> **THE PROBLEM**: Pull out each line of the records holding the string "Marketing".

> **INPUT**:

┏━━

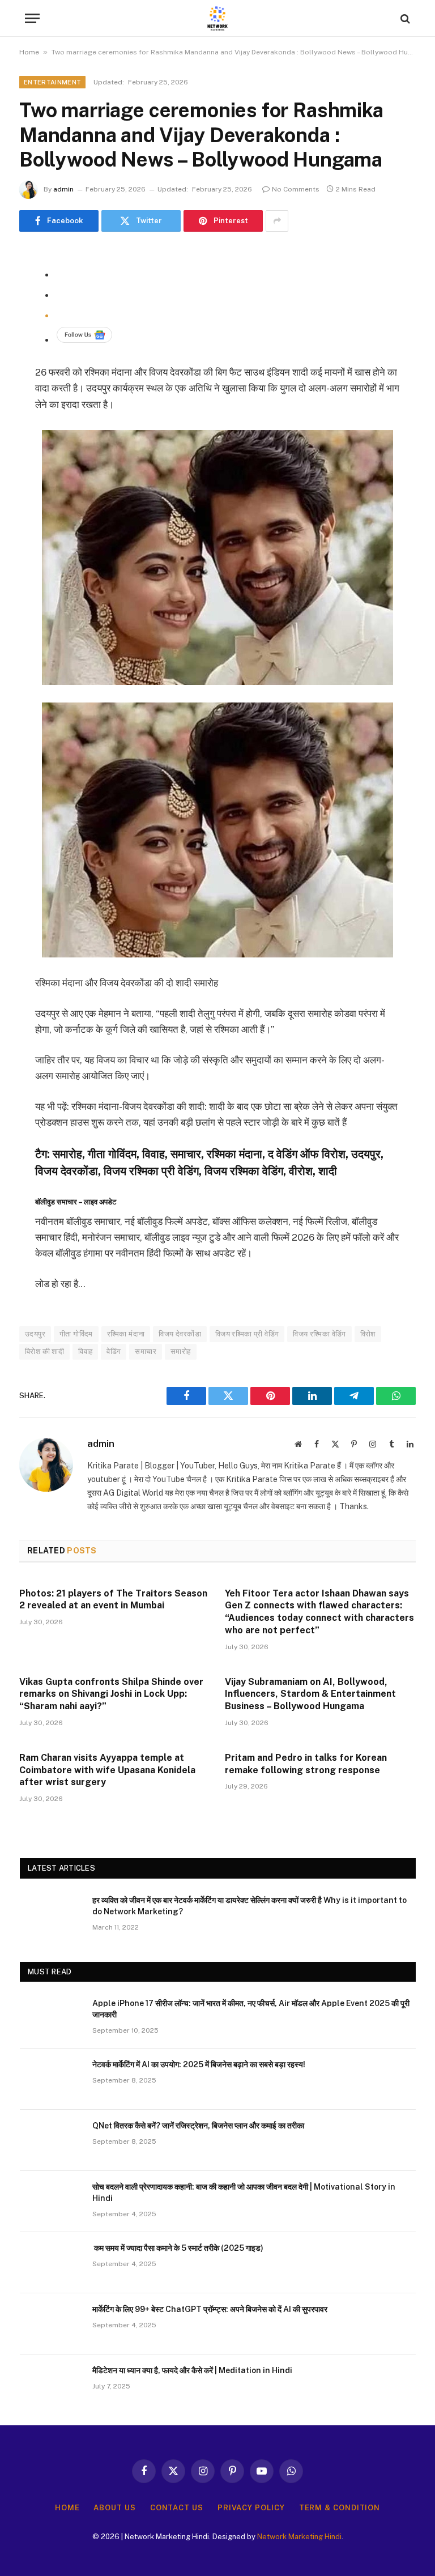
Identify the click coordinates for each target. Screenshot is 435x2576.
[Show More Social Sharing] (277, 221)
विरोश (368, 1334)
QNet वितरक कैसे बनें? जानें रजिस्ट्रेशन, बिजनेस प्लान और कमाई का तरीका (198, 2125)
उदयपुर (35, 1334)
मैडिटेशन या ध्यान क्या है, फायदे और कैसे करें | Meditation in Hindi (192, 2370)
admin (63, 189)
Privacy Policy (251, 2507)
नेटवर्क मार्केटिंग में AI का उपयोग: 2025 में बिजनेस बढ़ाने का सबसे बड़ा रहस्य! (198, 2064)
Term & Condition (340, 2507)
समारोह (180, 1351)
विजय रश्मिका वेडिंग (319, 1334)
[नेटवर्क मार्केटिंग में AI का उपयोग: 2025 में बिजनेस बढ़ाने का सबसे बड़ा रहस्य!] (51, 2079)
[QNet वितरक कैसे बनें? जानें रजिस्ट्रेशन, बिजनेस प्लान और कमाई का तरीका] (51, 2140)
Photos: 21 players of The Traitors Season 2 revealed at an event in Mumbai (113, 1599)
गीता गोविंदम (76, 1334)
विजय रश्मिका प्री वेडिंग (247, 1334)
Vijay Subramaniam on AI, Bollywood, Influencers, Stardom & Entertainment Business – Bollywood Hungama (310, 1694)
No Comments (295, 189)
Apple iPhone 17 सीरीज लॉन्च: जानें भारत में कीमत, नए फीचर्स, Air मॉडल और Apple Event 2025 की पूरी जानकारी (251, 2009)
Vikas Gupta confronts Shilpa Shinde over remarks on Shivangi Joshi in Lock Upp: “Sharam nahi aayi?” (111, 1694)
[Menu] (32, 18)
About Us (114, 2507)
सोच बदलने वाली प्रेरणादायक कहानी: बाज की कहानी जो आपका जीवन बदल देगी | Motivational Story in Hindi (243, 2192)
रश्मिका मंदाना (126, 1334)
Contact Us (176, 2507)
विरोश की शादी (44, 1351)
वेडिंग (113, 1351)
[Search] (404, 18)
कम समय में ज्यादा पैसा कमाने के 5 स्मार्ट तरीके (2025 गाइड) (177, 2248)
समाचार (145, 1351)
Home (29, 52)
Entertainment (52, 82)
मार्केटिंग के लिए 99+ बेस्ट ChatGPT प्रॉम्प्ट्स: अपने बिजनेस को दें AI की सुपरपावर (209, 2309)
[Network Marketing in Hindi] (217, 18)
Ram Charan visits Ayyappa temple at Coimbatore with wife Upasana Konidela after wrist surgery (107, 1770)
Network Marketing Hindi (299, 2536)
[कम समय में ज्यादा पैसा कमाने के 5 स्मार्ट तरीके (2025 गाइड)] (51, 2262)
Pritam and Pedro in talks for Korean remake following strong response (306, 1763)
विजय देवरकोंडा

┗━━

> **WRITTEN SOLUTION**:
[Network Marketing in Hindi] (217, 18)
Network Marketing Hindi (299, 2536)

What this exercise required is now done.